Lagu ini menggambarkan seseorang yang lagi tinggi, bermimpi menjadi bintang rock, seperti dalam liriknya: "Mimpi jadi Rock Star". Musiknya memadukan blues dan rock & roll khas Dandelions dengan lirik ringan. Gaya vokal selengean, lirik yang gamblang melebur dengan suara lembut penyanyi latar, Mariska Setiawan dan Maria Angeladhani, membuat "Hangover" terdengar begitu hangat.
Lewat "Hangover", Dandelions mengangkat sebuah pertanyaan reflektif mengenai konsekuensi di balik setiap mimpi yang ingin diraih.
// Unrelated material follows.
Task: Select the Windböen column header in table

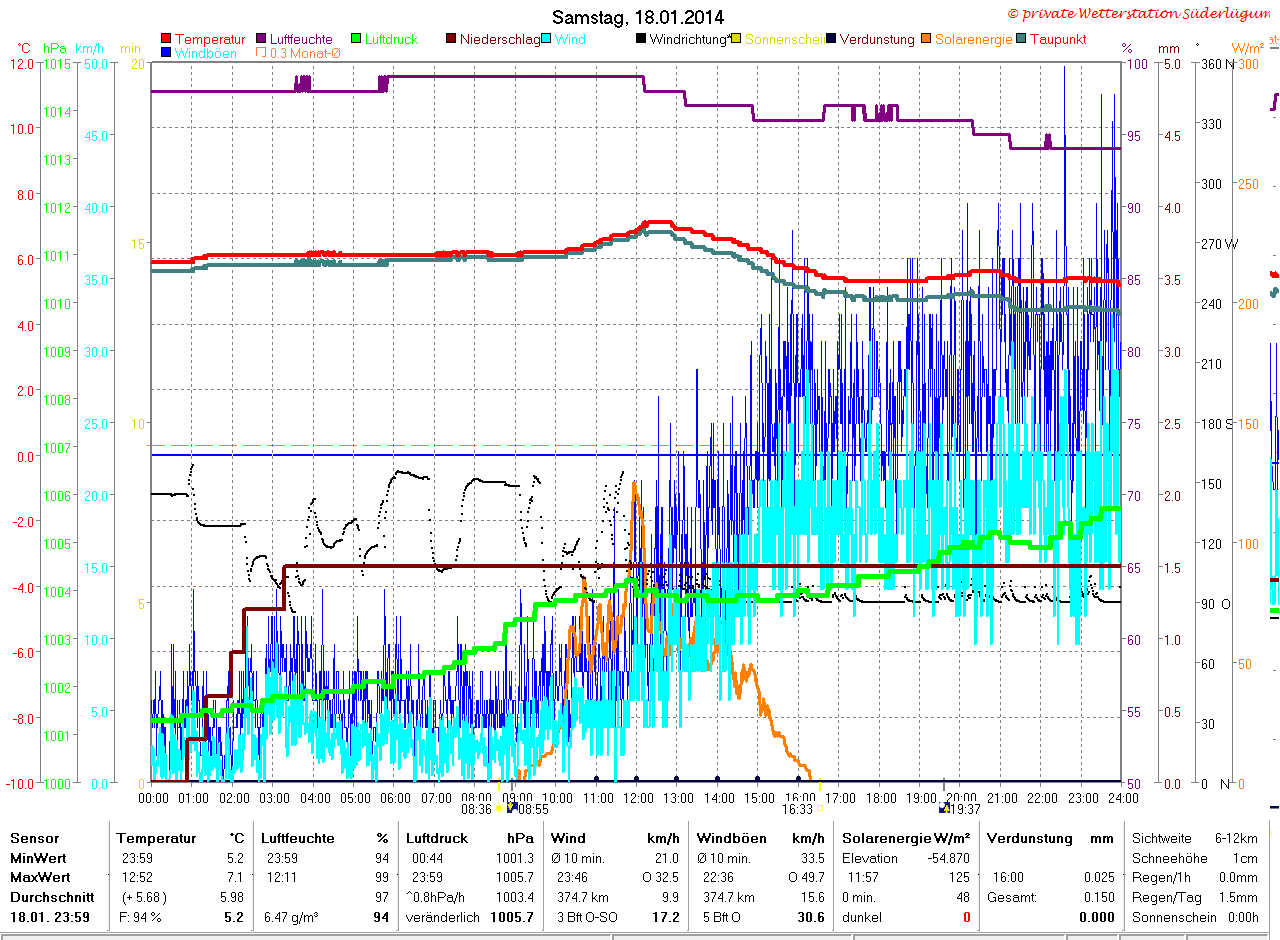Action: tap(732, 838)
Di balik nuansa rock & roll yang ringan dan penuh euforia, lagu ini mengajak pendengar merenungkan apakah mereka siap menghadapi risiko serta harga yang harus dibayar untuk mewujudkan impian, dan tetap memiliki keberanian untuk terus melangkah meski telah memahami pengorbanan yang menyertainya.
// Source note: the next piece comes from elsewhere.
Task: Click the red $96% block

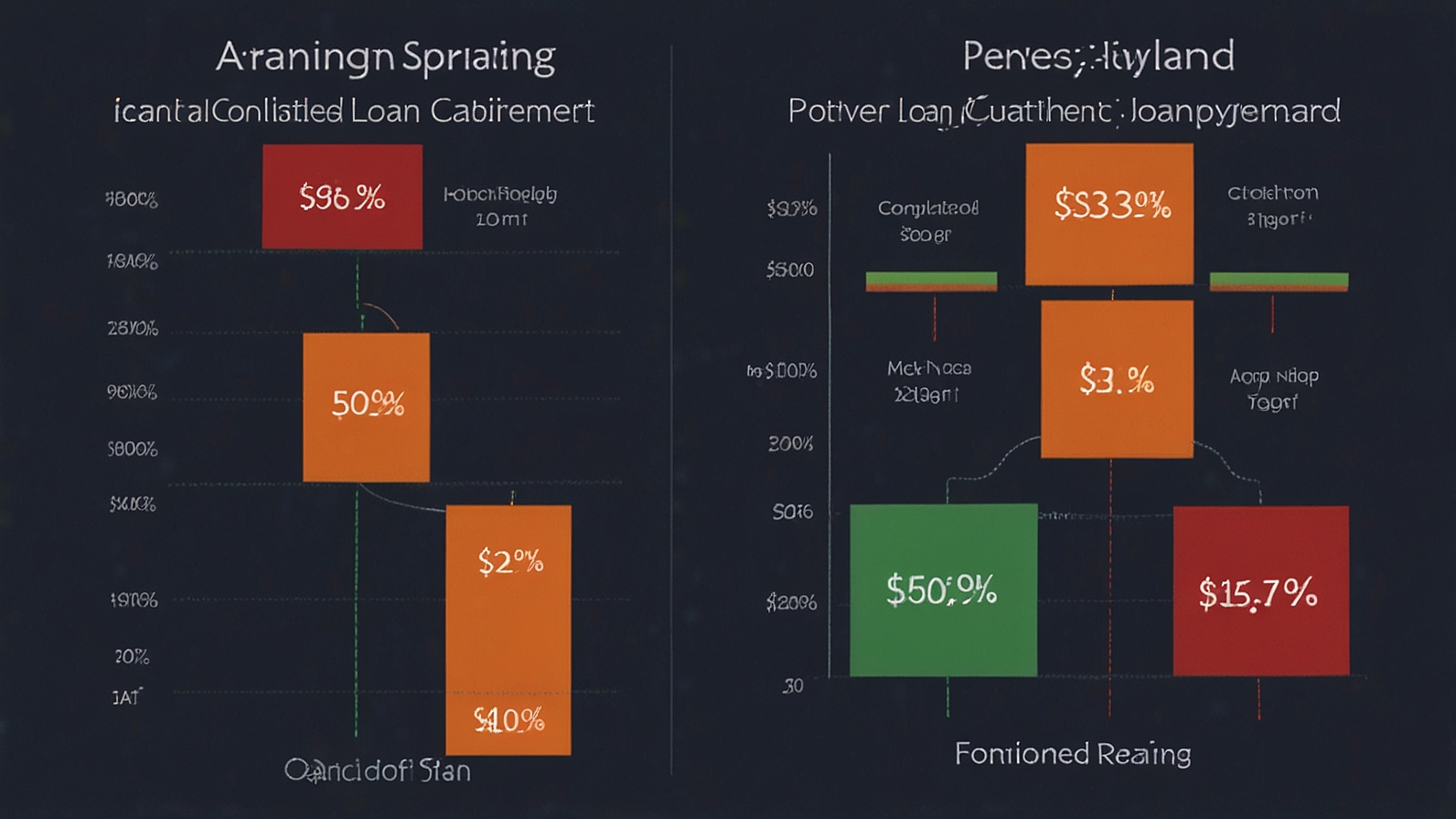Action: [x=342, y=197]
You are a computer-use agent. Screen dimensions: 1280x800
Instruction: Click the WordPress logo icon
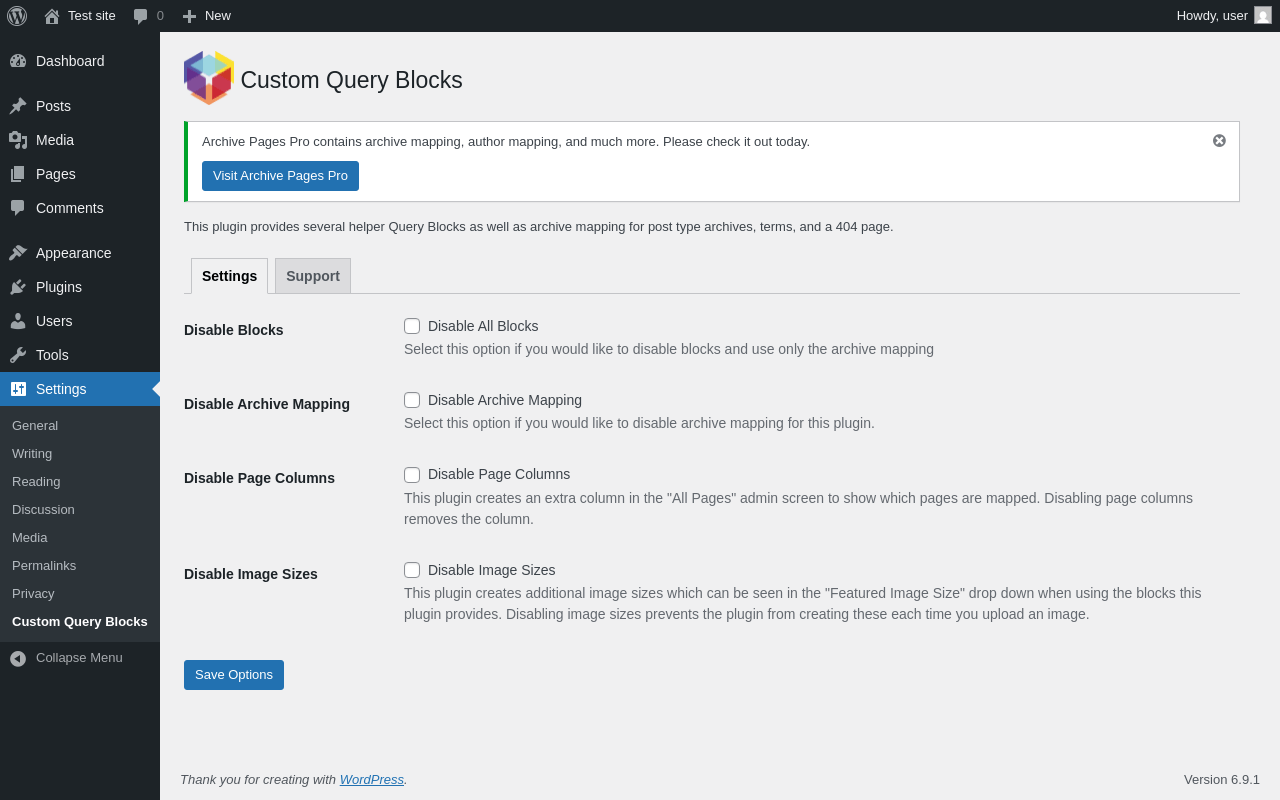(17, 16)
“Lagu hangover adalah sebuah pertanyaan reflektif yang coba kami lontarkan. Apakah mimpi kita sendiri mengandung sebuah konsekuensi dan resiko yang berat?”, tutur Njet
“Bahkan jika pada akhirnya kita mengerti harga dari mimpi yang harus kita bayar masih beranikah kita untuk meneruskan mimpi tersebut,” tambah Daniel
Diproduseri oleh Dandelions sendiri, lagu ini direkam di studio Nada Musika di-mixing Edi Hazt. Untuk bagian mastering, single ini ditangani langsung oleh musisi legendaris Indra Qadarsih. Kibordis BIP, eks-Slank, tersebut juga mengisi kibor untuk single "Story Biru" yang dirilis lebih dulu. Untuk urusan visual artwork, Dandelions kembali menggandeng Rahmat Dwi Septian, seniman dan desainer grafis Surabaya, yang sebelumnya dipercaya menggarap sampul mini album pertama Dandelions.
Masih dirilis di bawah naungan Shockss Record, Single “Hangover” sudah hadir sejak 27 Mei 2026 dan sudah bisa didengarkan di semua platform streaming dan youtube.